Note: For German there is also an extension: http://extensions.services.openoffice.org/de/project/DFEW which I'm going to merge later too)

In step 6 I had to use $ cat de_en | aspell --encoding=utf-8 create master -l ./qed ./qed.rws because all üäöß.. were skipped and were not in the created dictionary, but now they are there: $ aspell -d ./qed.rws -a (Testing: typing e.g. "Käse" or "zweiunddreißig" prints an *, so it finds these words now)

Filesizes: $ du -b qed*
18725   qed_affix.dat
103 qed.dat
12  qed.multi
6763456 qed.rws
Lines: $ wc -l qed* de_en
       6 qed.dat
       1 qed.multi
   54403 qed.rws
     717 qed_affix.dat
  334974 de_en

Download of this package in case someone needs it.

The most warnings I can see now at step 6 look like this - last 5 lines:

$ cat de_en | aspell --encoding=utf-8 create master -l ./qed ./qed.rws
...(many warnings appear)
Warning: Removing invalid affix 'o' from word zytostatika.
Warning: Removing invalid affix 'z' from word zytostatika.
Warning: Removing invalid affix 'o' from word zytostatikum.
Warning: Removing invalid affix 'z' from word zytostatikum.
Warning: The word "zzgl." is invalid. The character '.' (U+2E) may not appear at the end of a word. Skipping word.
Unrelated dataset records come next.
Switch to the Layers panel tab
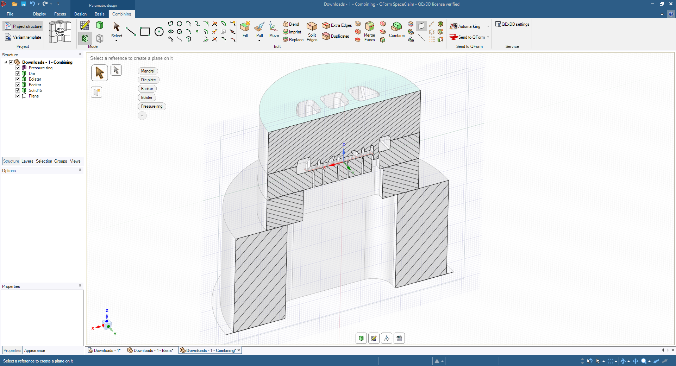676x366 pixels. 27,161
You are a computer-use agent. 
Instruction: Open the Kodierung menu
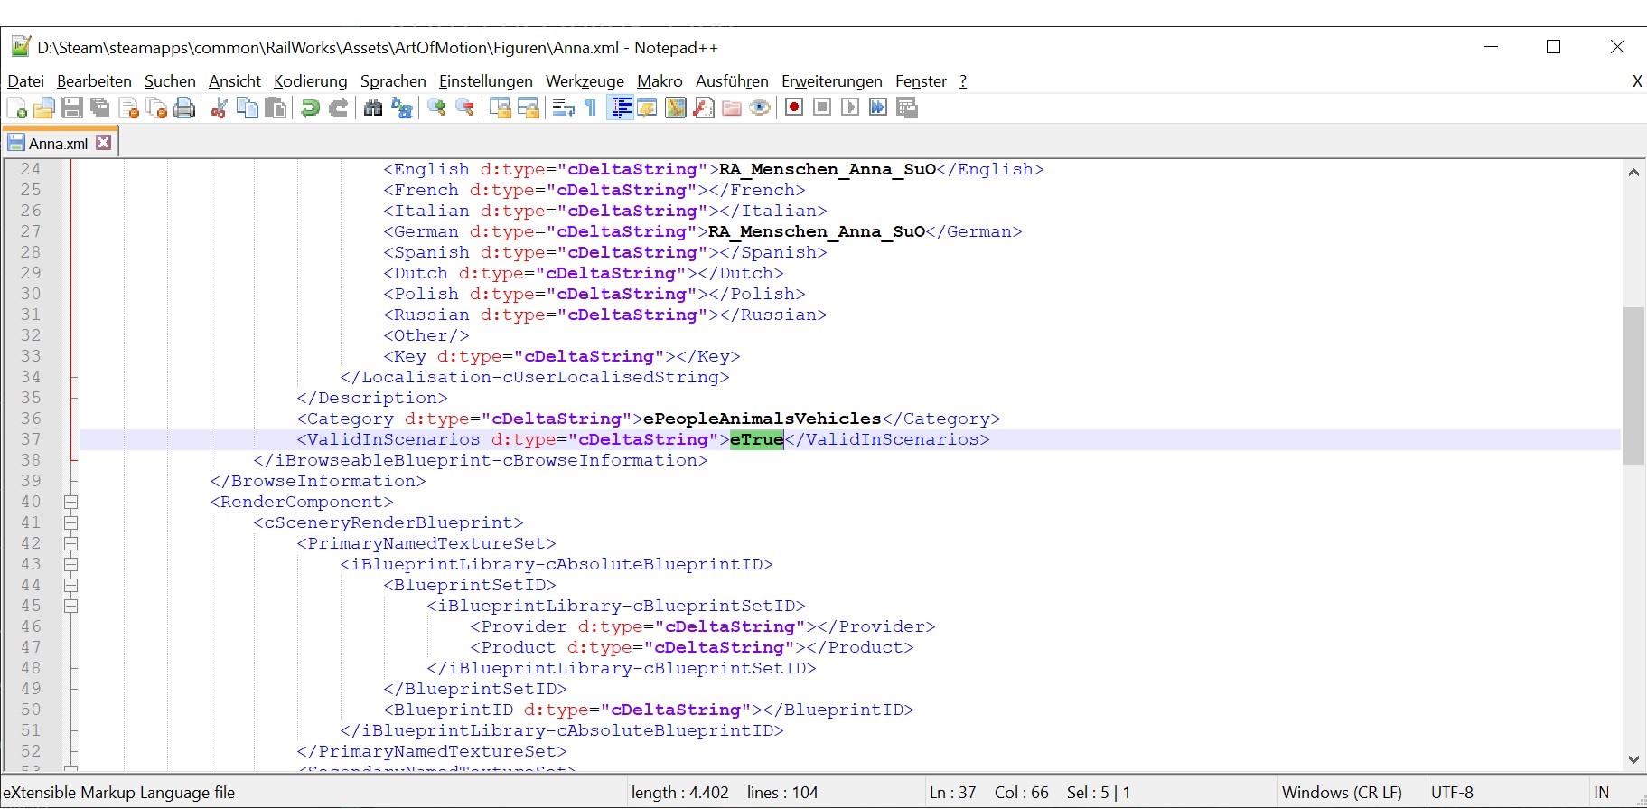310,81
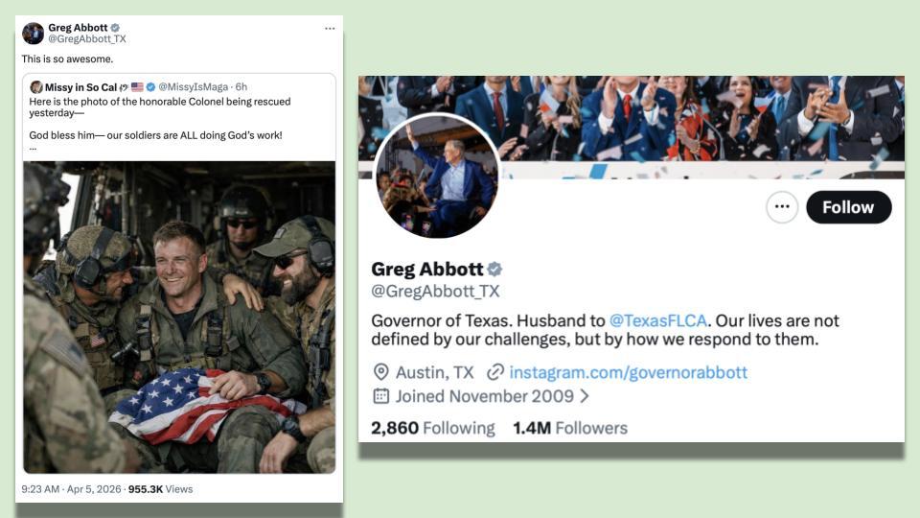View the 2,860 Following list
This screenshot has width=920, height=518.
click(x=433, y=428)
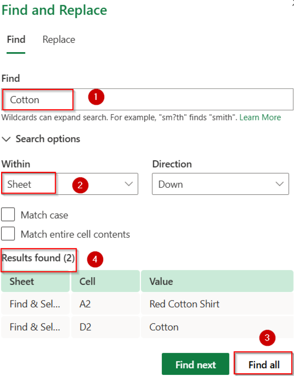Select the Find tab
Viewport: 294px width, 376px height.
coord(16,40)
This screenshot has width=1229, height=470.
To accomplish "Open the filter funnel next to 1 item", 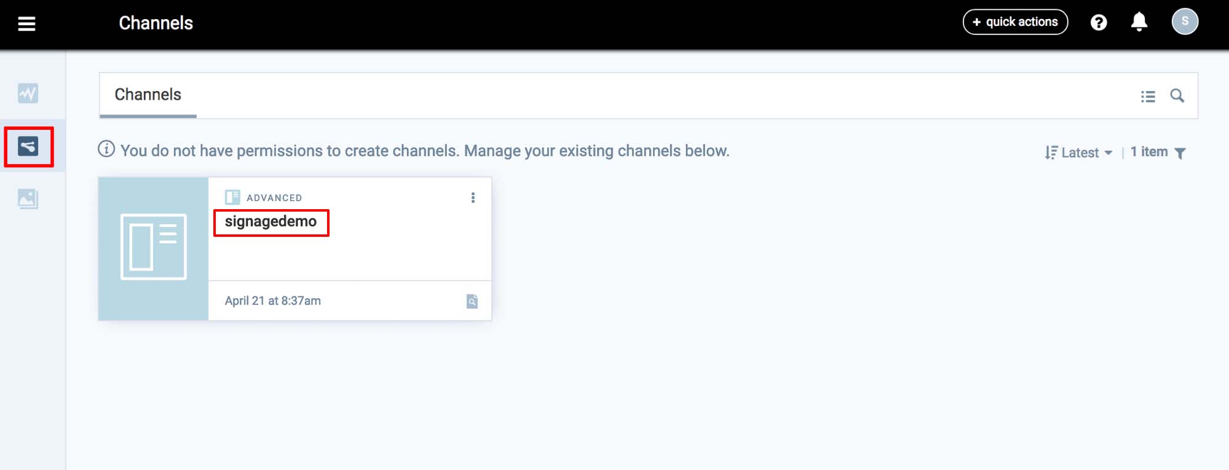I will [x=1180, y=153].
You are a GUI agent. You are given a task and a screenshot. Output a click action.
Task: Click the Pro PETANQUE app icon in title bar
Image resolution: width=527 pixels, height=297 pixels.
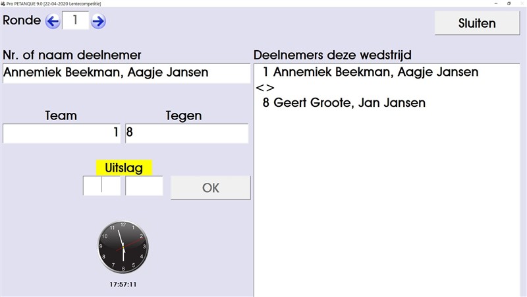coord(3,3)
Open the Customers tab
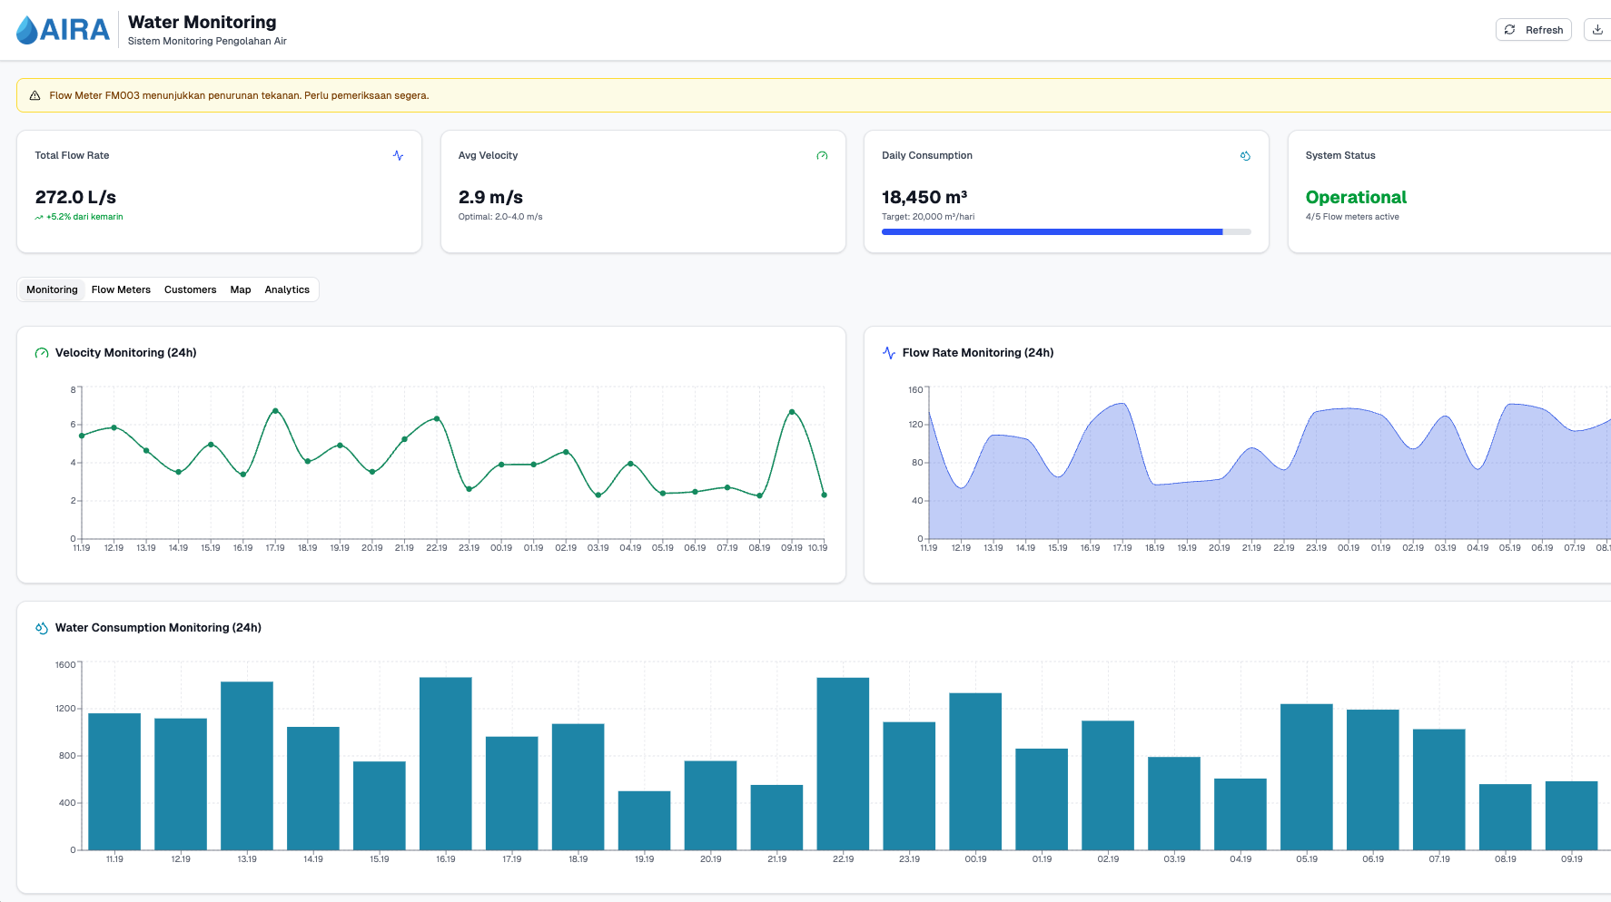Image resolution: width=1611 pixels, height=902 pixels. tap(190, 289)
Now I removed aspell-en and aspell-de ($sudo apt-get remove aspell-en aspell-de) and put all the four files qed.dat, qed.multi, qed.rws and qed_affix.dat into /usr/lib/aspell. My /var/lib/aspell is empty BTW.

The new package can be selected now: gedit->Tools->Set Language...->Unknown (qed).

Regarding to the warnings in step 6 zzlg. words with a dot at the end are not spell-checked. I tried playing with qed.dat special ' -*- line by adding a . because the de.dat uses a . in there too, but it unfortunately didn't work.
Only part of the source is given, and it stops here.